Marq Anderson, the exhibit's national tour coordinator, said that he would try to find another place on the campus to display the remaining boots so that people who view the exhibit in San Antonio can better comprehend how many U.S. troops have lost their lives in Iraq.
The exhibit also includes several displays that question President's Bush decision to send American troops to war in Iraq, including such topics as: “There Were No Weapons of Mass Destruction,” “There was No Connection Between Al Qaeda and Saddam” and “The World Is Not a Safer Place Since the Iraq War.”
Chris Peche’-Schulz, a San Antonio resident whose son, daughter-in-law and adopted son have served in Iraq, said that people who believe the war was justified would object to parts of “Eyes Wide Open.”

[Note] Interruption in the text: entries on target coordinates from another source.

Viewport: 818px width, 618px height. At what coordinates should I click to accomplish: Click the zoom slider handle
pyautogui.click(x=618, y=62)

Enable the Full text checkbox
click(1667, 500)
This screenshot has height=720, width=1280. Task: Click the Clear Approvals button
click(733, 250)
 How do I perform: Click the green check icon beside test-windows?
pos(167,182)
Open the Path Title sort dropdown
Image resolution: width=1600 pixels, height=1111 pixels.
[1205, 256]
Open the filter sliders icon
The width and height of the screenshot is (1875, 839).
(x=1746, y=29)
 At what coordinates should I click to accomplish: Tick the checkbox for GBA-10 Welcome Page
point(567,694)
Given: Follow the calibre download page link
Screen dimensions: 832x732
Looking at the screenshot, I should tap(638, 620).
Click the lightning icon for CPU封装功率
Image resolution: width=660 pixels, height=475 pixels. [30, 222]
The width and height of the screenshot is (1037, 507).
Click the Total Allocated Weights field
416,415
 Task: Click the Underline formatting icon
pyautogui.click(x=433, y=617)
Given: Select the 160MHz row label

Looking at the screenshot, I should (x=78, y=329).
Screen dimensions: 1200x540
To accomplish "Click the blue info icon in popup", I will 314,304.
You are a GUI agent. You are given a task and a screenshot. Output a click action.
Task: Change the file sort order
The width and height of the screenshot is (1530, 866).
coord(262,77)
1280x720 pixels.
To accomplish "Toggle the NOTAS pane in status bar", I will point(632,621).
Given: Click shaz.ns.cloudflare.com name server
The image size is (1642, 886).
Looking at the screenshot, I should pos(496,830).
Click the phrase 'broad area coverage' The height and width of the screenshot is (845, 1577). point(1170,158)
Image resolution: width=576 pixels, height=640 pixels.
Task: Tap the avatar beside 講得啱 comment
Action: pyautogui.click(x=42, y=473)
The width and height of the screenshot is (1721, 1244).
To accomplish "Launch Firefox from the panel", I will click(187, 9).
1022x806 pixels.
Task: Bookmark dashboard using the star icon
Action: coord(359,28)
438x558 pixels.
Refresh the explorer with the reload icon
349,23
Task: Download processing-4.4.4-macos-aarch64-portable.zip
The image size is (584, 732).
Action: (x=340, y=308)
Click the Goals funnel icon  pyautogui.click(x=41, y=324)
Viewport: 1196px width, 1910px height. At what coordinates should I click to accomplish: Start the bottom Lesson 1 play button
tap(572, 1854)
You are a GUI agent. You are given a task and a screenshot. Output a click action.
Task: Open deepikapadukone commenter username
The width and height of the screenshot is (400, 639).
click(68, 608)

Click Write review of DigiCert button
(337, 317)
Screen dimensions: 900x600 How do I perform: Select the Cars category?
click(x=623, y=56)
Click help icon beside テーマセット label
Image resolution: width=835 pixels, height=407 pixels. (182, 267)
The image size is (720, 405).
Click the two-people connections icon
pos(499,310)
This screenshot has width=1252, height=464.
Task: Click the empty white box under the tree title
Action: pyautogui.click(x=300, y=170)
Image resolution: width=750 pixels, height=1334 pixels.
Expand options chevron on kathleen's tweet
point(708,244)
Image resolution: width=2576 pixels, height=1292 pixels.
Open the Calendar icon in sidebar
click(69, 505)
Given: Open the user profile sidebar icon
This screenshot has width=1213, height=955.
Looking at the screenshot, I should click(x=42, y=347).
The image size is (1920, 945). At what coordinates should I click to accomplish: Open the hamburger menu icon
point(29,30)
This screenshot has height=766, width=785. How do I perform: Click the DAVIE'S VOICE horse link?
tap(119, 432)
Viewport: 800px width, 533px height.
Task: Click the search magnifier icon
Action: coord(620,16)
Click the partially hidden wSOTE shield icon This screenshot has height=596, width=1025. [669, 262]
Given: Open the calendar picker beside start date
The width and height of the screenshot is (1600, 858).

She said that as a member of a two support groups for families of U.S. troops who has been to the funerals of several soldiers from Texas who have been killed in Iraq that she tries to stay out of politics. Despite some reservations, she said she would encourage people to see the exhibit.
“It is a little bit controversial, but what I would really want to say is that it would be wonderful if the general public would come to look at it because I want them to be aware that the sacrifices our military has made. I want them to support our troops. You know they do this for us.”
In a news conference held at the onset of the exhibit today, Charles Cotrell, St. Mary's president, said he thought it was proper and appropriate that “Eyes Wide Open” be held on his campus because “universities should become sanctuaries for different points of view.
“If we cannot in civility try to understand what is going in our world then our very freedoms are lost in this country,” Cotrell said.